SDF en Tchéquie: un destin parfois inéluctable
Parmi les jeunes Tchèques sans domicile fixe, nombreux sont ceux à avoir été élevés dans des maisons de l'enfance. A leur sortie de ces centres sociaux, ils se retrouvent désemparés face aux responsabilités et difficultés de la vie quotidienne. Explications avec Guillaume Narguet.
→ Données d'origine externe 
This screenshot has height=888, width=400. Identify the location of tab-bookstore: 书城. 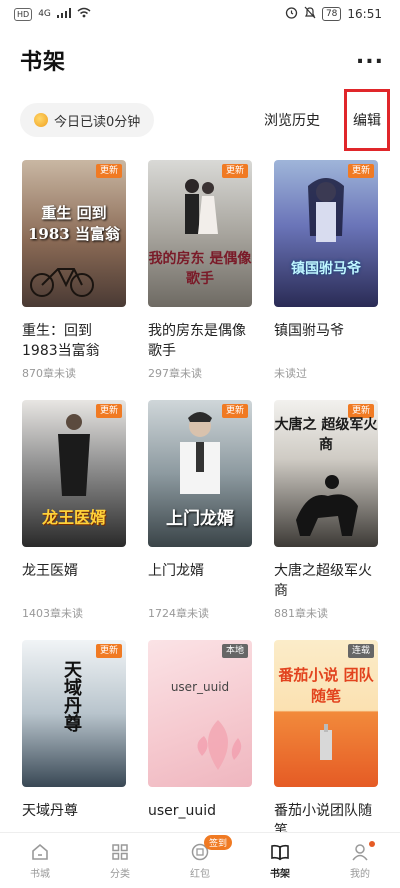
(40, 860).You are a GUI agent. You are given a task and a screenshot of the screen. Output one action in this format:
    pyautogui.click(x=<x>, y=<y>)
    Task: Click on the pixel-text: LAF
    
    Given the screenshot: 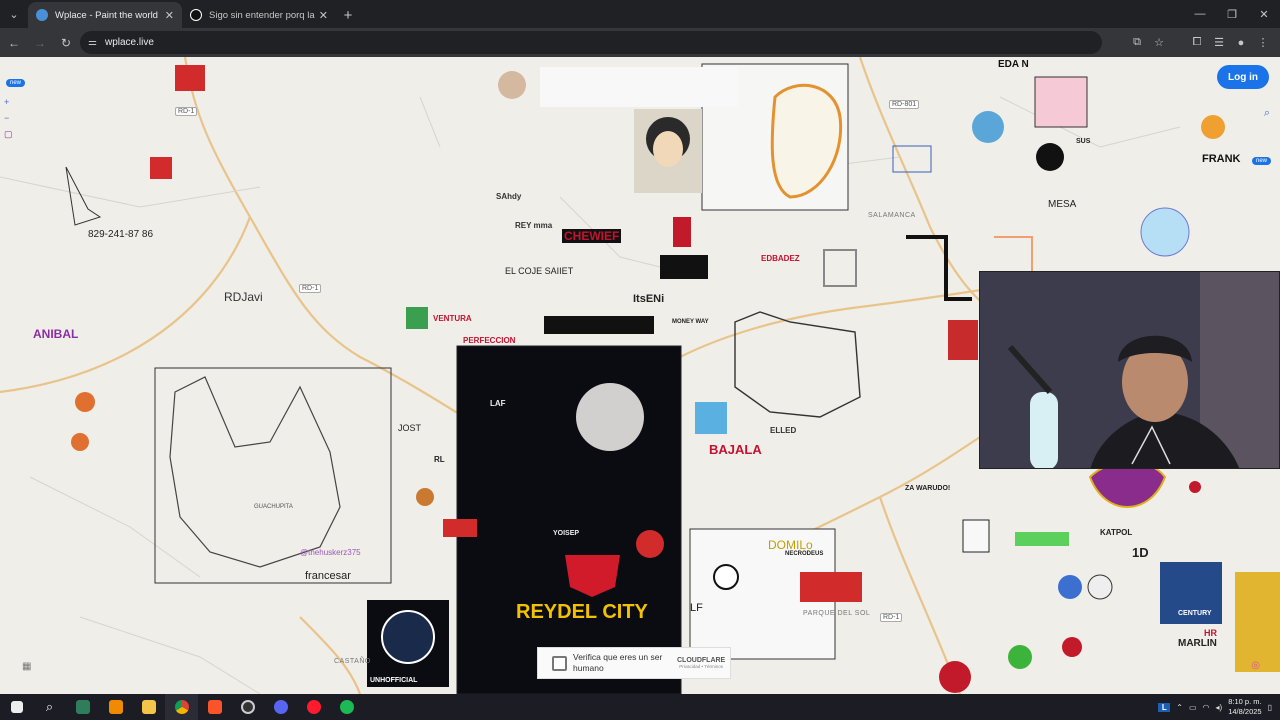 What is the action you would take?
    pyautogui.click(x=498, y=404)
     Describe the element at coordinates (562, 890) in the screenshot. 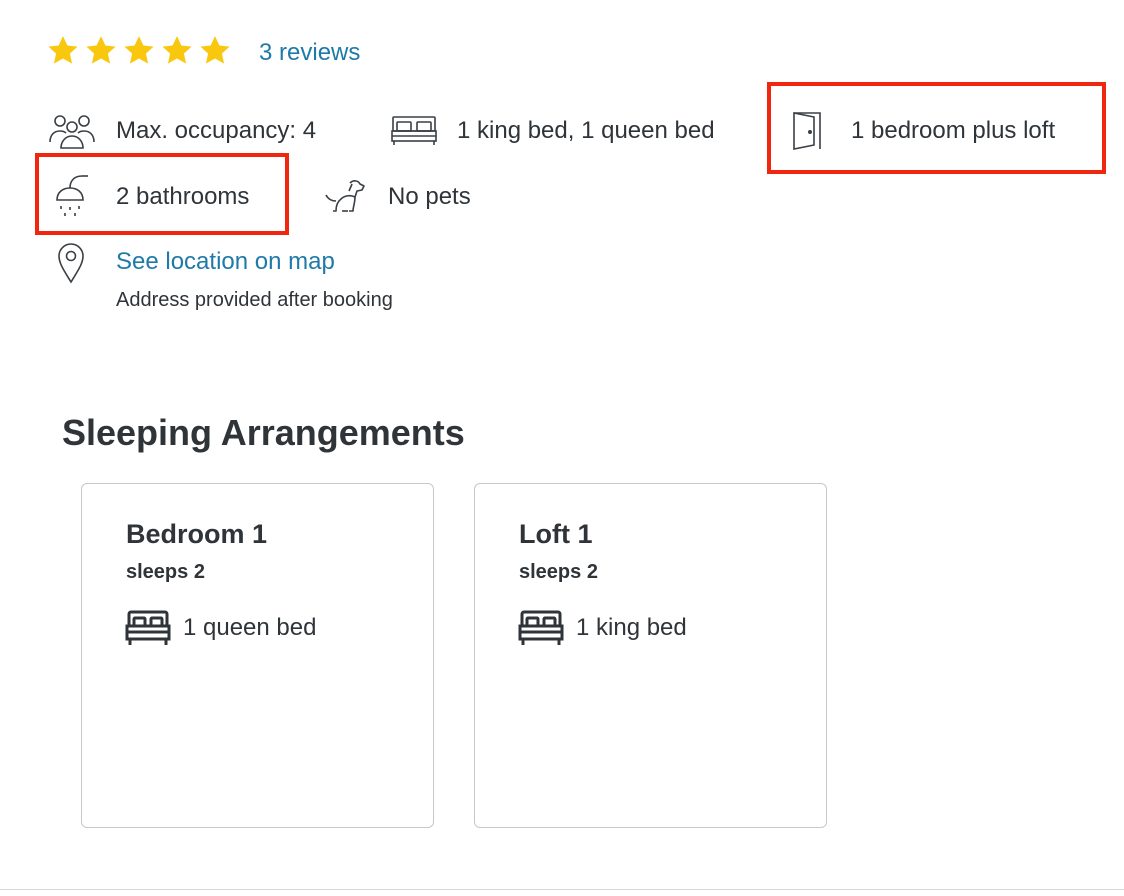

I see `divider` at that location.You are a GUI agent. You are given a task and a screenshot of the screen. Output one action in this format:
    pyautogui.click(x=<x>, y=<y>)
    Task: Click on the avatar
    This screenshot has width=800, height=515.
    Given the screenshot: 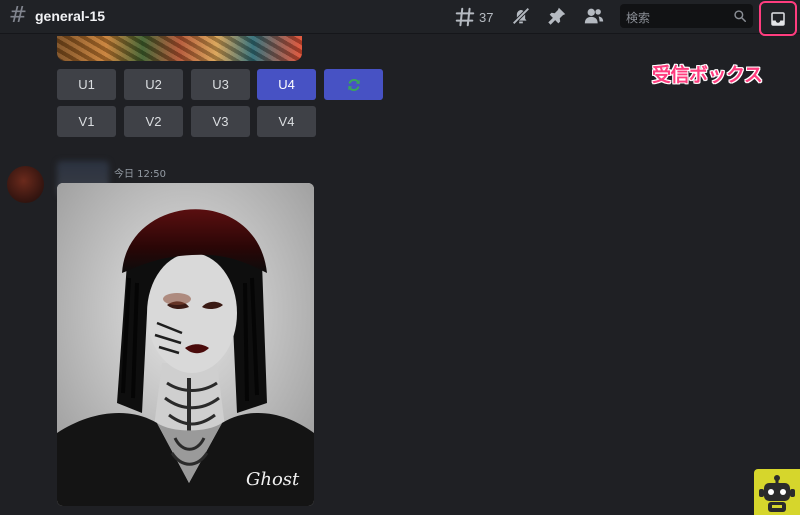 What is the action you would take?
    pyautogui.click(x=26, y=184)
     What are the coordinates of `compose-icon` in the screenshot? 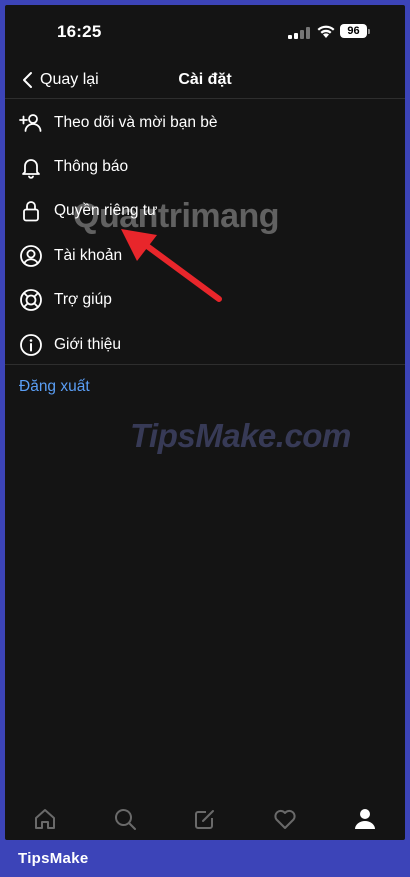 It's located at (205, 819).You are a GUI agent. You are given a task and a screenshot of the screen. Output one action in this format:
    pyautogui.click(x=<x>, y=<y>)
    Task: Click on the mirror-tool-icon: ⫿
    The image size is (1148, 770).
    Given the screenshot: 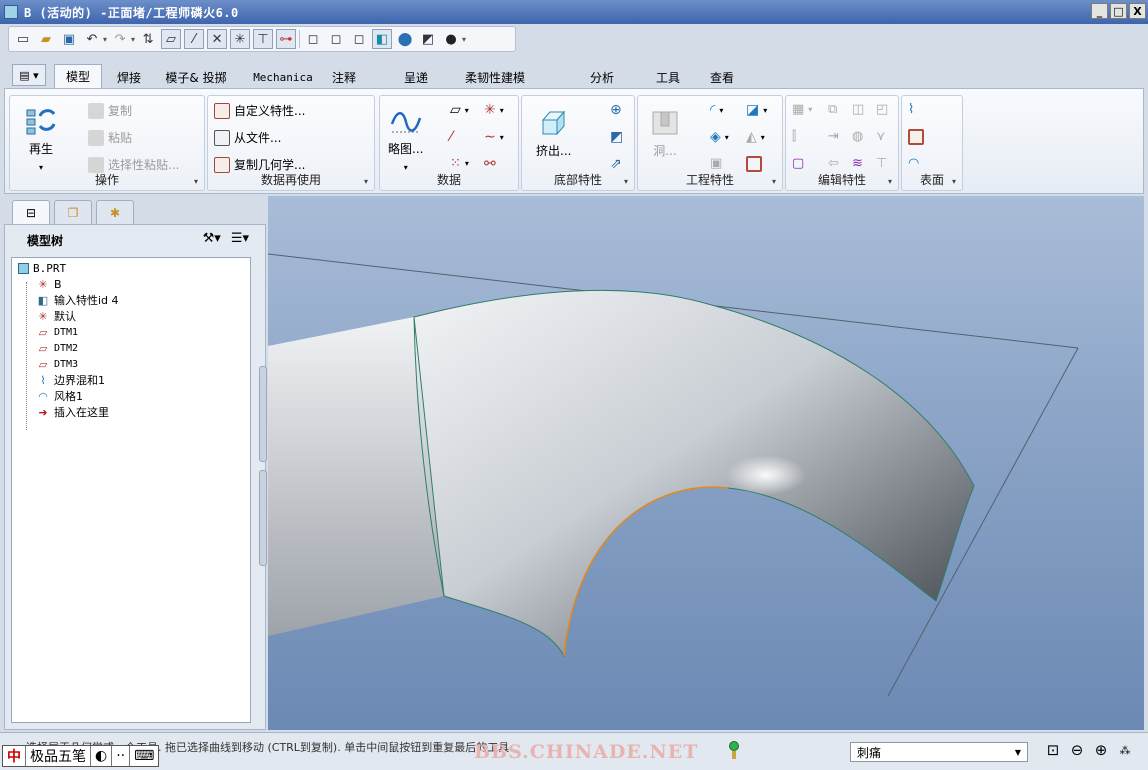 What is the action you would take?
    pyautogui.click(x=794, y=136)
    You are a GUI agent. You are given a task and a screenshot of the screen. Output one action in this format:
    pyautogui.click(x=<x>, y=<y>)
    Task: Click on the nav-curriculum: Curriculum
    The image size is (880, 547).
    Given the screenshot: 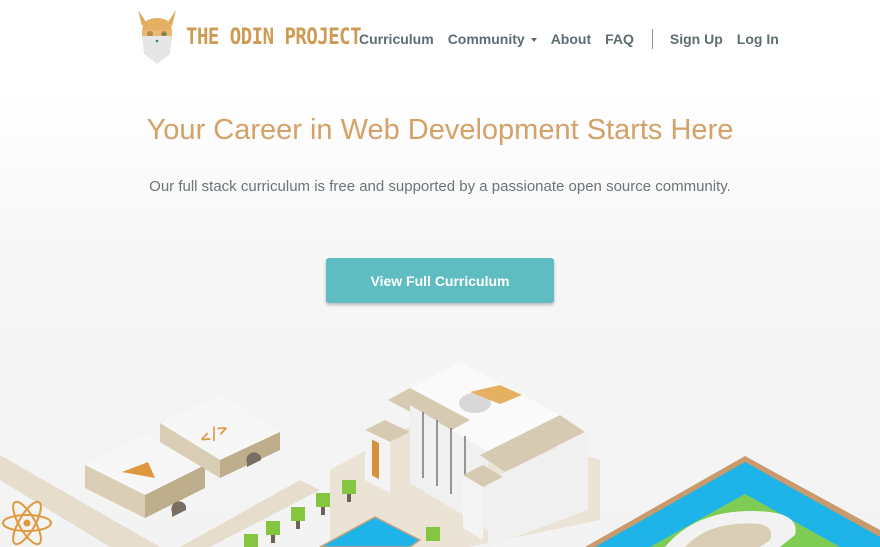 What is the action you would take?
    pyautogui.click(x=396, y=39)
En ce début de semaine est parue dans le quotidien le plus vendu en République tchèque, Mlada fronta Dnes, une enquête tendant à montrer la relation de cause à effet entre le nombre croissant de jeunes SDF tchèques et la mauvaise éducation des enfants placés dans les institutions sociales de l'Etat. Un chiffre alarmant tout d'abord: pour 1,7 million d'enfants en Tchéquie, 7500 d'entre eux grandissent sans leurs parents. En comparaison, c'est dix fois plus qu'en Grande-Bretagne, où ils ne sont que 6000 à rejoindre un centre pour 11 millions d'enfants. Derrière ce constat se trouve une raison simple, les assistants sociaux et les tribunaux tchèques ont souvent tendance à retirer trop tôt les enfants de leur famille d'origine. Pour en arriver à une telle extrémité, il suffit que la famille connaisse des problèmes financiers, de logement ou encore que l'enfant ne se rende pas régulièrement à l'école. Or, dans de nombreux cas, le choix de l'apport d'une aide à la famille se révélerait plus judicieux et profitable pour l'enfant qu'un envoi dans une maison de l'enfance. Une éducation collective ne constitue pas, en effet, une base suffisamment solide pour aborder la vie. En manquant d'une relation sentimentale et personnelle profonde avec un adulte, l'enfant perd, entre autres, ses repères affectifs, sociaux, psychologiques et n'a qu'un sens faussé de valeurs telles que la fidélité, la responsabilité ou la confiance en l'autre.
Aujourd'hui, tout particulièrement à Prague, on se rend compte, bien que les statistiques manquent, que le nombre de personnes sans domicile, sans emploi et vivant dans la rue ne cesse d'augmenter. Et pour cause, en sortant à 18 ans du centre d'éducation avec pour seule richesse chaussettes et slip de rechange dans leur sac à dos plus quelque menue monnaie dans la poche, les jeunes possèdent un autre handicap majeur, le manque d'instruction et de formation professionnelle. Enfin, ils ne sont pas prêts à affronter la réalité du quotidien indépendant qui s'ouvre d'un seul coup devant eux. Ils ne savent ni cuisiner, ni faire des courses, ni gérer ne serait-ce qu'un faible budget et connaissent des problèmes de communication pour faire, par exemple, une demande auprès d'un service administratif. Bref, une situation sociale préoccupante qui, pour l'instant, ne provoque qu'une réaction soporifique de la classe politique tchèque.